Hay versiones reelaboradas de lo mismo, como “lo que no se exhibe no se vende”. Ésta salió de la más básica técnica de mercadeo para ubicarse en los discursos cotidiano de otros ámbitos. Ejemplo de eso: alcaldes, políticos, periodistas, influenciadores, publicistas, inversionistas, en fin… La nuestra es una sociedad que privilegia el parecer y requisito de ello es cacarear.
Las redes sociales son el escenario para lo que, ingenuamente, mucho asumen como la democratización del cacareo. Algunos de quienes lograron fortunas exorbitantes en estos medios dicen, sin sonrojarse, que cualquiera puede hacer lo mismo; que, si estos pudieron, cualquiera puede; que solos se necesita tener un celular y conexión. Pero, aunque parece que abundan, los que logran tales niveles de exposición y, por lo tanto, de ganancia, no son tantos en comparación con la cantidad de niños y jóvenes que pretenden hacer de sus publicaciones una renta. El camino de la exhibición no es ni tan fácil ni tan glamuroso.

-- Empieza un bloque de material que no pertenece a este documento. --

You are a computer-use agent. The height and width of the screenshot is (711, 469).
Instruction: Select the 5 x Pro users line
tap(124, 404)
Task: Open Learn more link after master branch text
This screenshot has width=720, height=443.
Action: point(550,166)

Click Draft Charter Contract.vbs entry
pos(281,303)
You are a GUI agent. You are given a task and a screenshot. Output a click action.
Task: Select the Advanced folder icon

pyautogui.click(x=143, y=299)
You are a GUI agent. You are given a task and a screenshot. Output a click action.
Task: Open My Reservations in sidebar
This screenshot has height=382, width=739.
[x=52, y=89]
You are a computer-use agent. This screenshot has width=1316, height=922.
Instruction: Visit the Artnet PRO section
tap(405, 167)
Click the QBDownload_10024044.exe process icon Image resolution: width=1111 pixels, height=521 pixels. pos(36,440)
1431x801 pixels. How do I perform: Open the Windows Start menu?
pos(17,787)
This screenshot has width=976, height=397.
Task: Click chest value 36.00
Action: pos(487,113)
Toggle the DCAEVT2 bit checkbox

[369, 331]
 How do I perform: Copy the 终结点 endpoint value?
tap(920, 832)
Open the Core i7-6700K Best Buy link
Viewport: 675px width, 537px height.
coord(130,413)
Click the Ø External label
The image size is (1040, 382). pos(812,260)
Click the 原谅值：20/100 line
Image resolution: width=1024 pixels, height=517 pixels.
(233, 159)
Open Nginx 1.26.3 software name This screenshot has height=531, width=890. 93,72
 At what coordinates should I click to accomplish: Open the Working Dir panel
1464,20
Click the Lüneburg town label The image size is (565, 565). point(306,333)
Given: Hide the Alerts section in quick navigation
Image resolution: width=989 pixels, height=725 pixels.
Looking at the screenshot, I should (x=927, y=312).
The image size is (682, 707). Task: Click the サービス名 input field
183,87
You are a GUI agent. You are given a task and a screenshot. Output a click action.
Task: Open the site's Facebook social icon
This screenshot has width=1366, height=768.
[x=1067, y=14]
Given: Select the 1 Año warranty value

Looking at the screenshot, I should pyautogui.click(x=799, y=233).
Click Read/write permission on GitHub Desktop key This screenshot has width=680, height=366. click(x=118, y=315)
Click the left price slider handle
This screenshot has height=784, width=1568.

Lo íntimo y lo privado se diluyen como escenarios del ser. La discreción parece en desuso. Vale lo que se muestra, exageradamente, sin pudor. Pero, allí, en el silencio y la moderación hay mucha potencia para la vida. Asumirlos como parte de la existencia es, hoy por hoy, un acto de resistencia. Se puede sanar en el abrazo de los cercanos sin necesidad de hacer de la autocompasión un negocio de likes. Hay alegrías que le pertenecen a los partícipes de la reunión, no a los seguidores de Instagram. Las actividades laborales no tienen que cacarearse para que parezcan bien hechas.
Uno necesita mostrarse al mundo, sí. Pero, tal vez, primero hay tareas más urgentes: pensarse, hacerse, ser.